Les raisons pour lesquelles les enseignants adhèrent à un syndicat sont aujourd'hui moins politiques et plus instrumentales. Le système paritaire de mutations ouvre une niche de services aux syndicats.

Comparés aux autres salariés français, les fonctionnaires de l'Education nationale sont très syndiqués : aux alentours de 25 %, selon les chiffres 2004 de la Dares*, contre 8 % en moyenne. Une particularité encore plus vraie il y a quelques années, et qui recouvre de multiples causes, à la fois historiques et réglementaires.

Pour Jean-Luc Villeneuve, secrétaire général du Sgen-CFDT, 3e organisation de salariés, « la syndicalisation du monde enseignant est lié à sa politisation, à sa participation à des grandes luttes ». Et, inversement, « le climat de défiance généralisée à l'égard du politique explique la crise actuelle du syndicalisme ».

Affaiblissement de la FEN

L'unité syndicale, pendant des décennies, derrière la Fédération de l'Education nationale (FEN, devenue Unsa -Education), puis son émiettement, après la scission de 1992, expliquent également, selon lui, la force puis l'affaiblissement du fait syndical dans l'enseignement. Il estime qu'aujourd'hui, les raisons qui ont fait les grandes heures du syndicalisme enseignant n'ont pas disparu, mais qu'elles cèdent peu à peu le pas à un syndicalisme plus «primaire » : « Beaucoup de personnels cherchent maintenant simplement à être défendus. Notre service juridique fonctionne à plein . On voit apparaître du nomadisme, des enseignants adhèrent à trois ou quatre syndicats en quelques années, puis se désaffilient dès qu'ils ont obtenu ce qu'ils voulaient. »

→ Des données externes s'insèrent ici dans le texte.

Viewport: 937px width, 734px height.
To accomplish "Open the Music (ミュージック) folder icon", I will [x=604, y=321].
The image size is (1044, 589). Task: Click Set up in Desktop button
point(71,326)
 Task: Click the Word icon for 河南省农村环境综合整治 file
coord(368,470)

Particularité réglementaire

Peu à peu, donc, l'adhésion sur base politique est remplacée par une adhésion utilitariste. Ce glissement n'en fait qu'apparaître plus clairement une particularité réglementaire de la fonction publique, elle aussi à l'origine d'une forte syndicalisation.

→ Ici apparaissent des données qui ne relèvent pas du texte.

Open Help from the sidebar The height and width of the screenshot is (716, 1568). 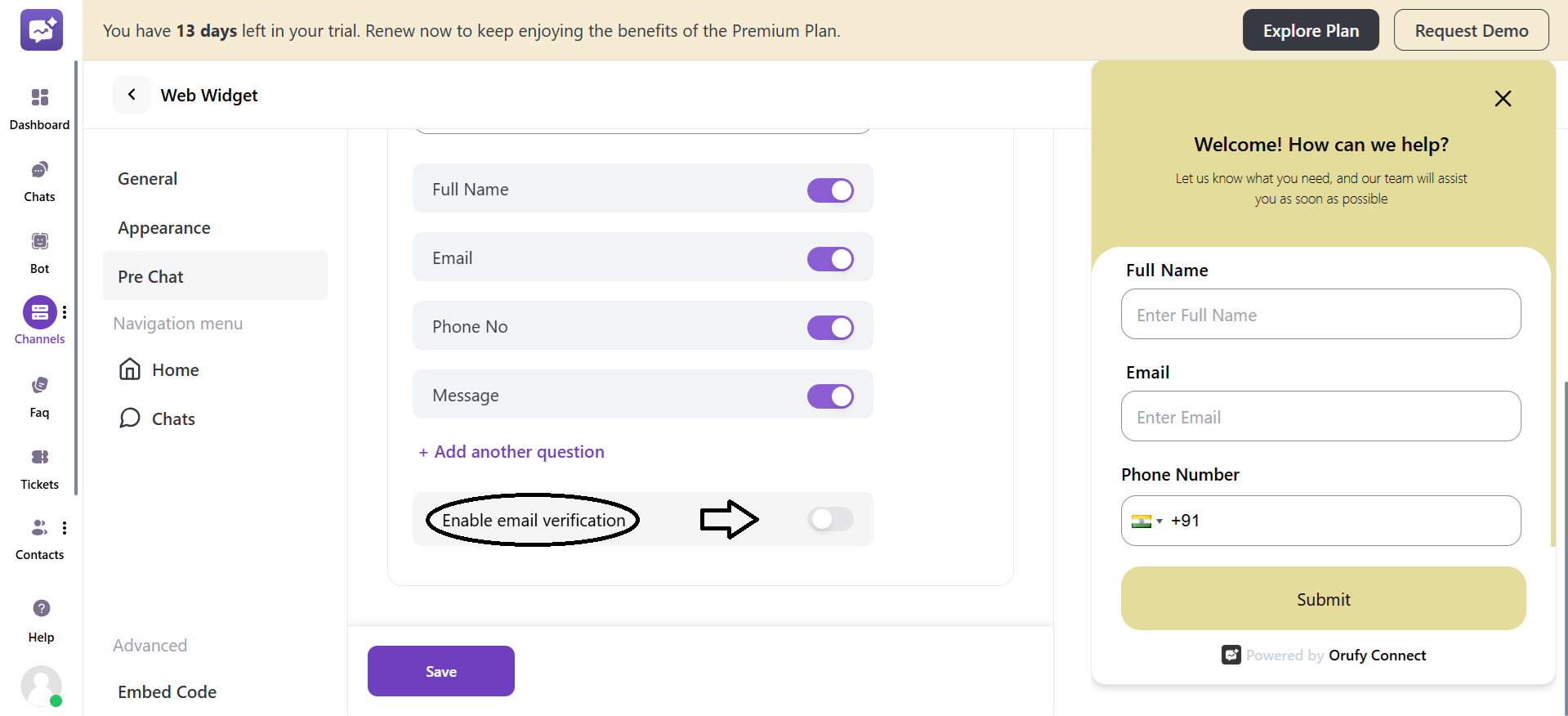pyautogui.click(x=39, y=617)
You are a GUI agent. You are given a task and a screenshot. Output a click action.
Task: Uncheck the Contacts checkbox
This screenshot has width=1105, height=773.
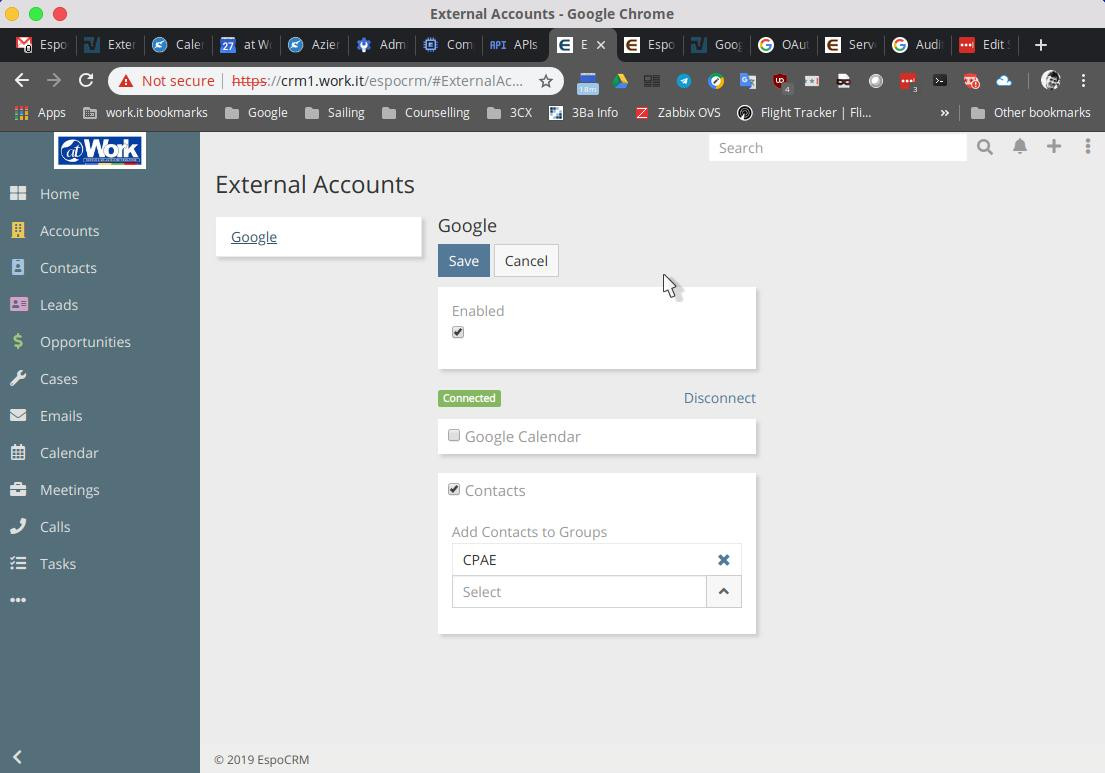click(454, 490)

Ce qu'attendent de l'administration nombre d'enseignants, c'est une mutation géographique. Comme l'explique Thierry Le Goff, chef du service des personnels enseignants scolaires à la DRH de l'Education nationale, « l'affectation des enseignants se fait selon les besoins de la carte scolaire, mais nous essayons de prendre en compte leur demande ».

Avis des commissions paritaires

Pour de multiples raisons, les enseignants ne souhaitent pas forcément exercer et habiter là où ils sont affectés, d'où l'importance d'obtenir leur mutation. C'est là qu'intervient la particularité réglementaire : les commissions paritaires ont leur rôle à jouer dans ces nominations. « Les commissions paritaires ne sont que consultées, mais nous suivons leur avis à 99 % », explique Thierry Le Goff.

Si les syndicats interviennent dans les mutations, le fait d'être adhérent peut-il être d'une aide quelconque ? Les syndicats et l'administration s'accordent pour dire que l'adhésion ne procure aucun passe-droit, ne serait-ce que parce que les syndicats siégeant aux commissions paritaires étant nombreux, ils se neutralisent. En revanche, elle joue à la marge.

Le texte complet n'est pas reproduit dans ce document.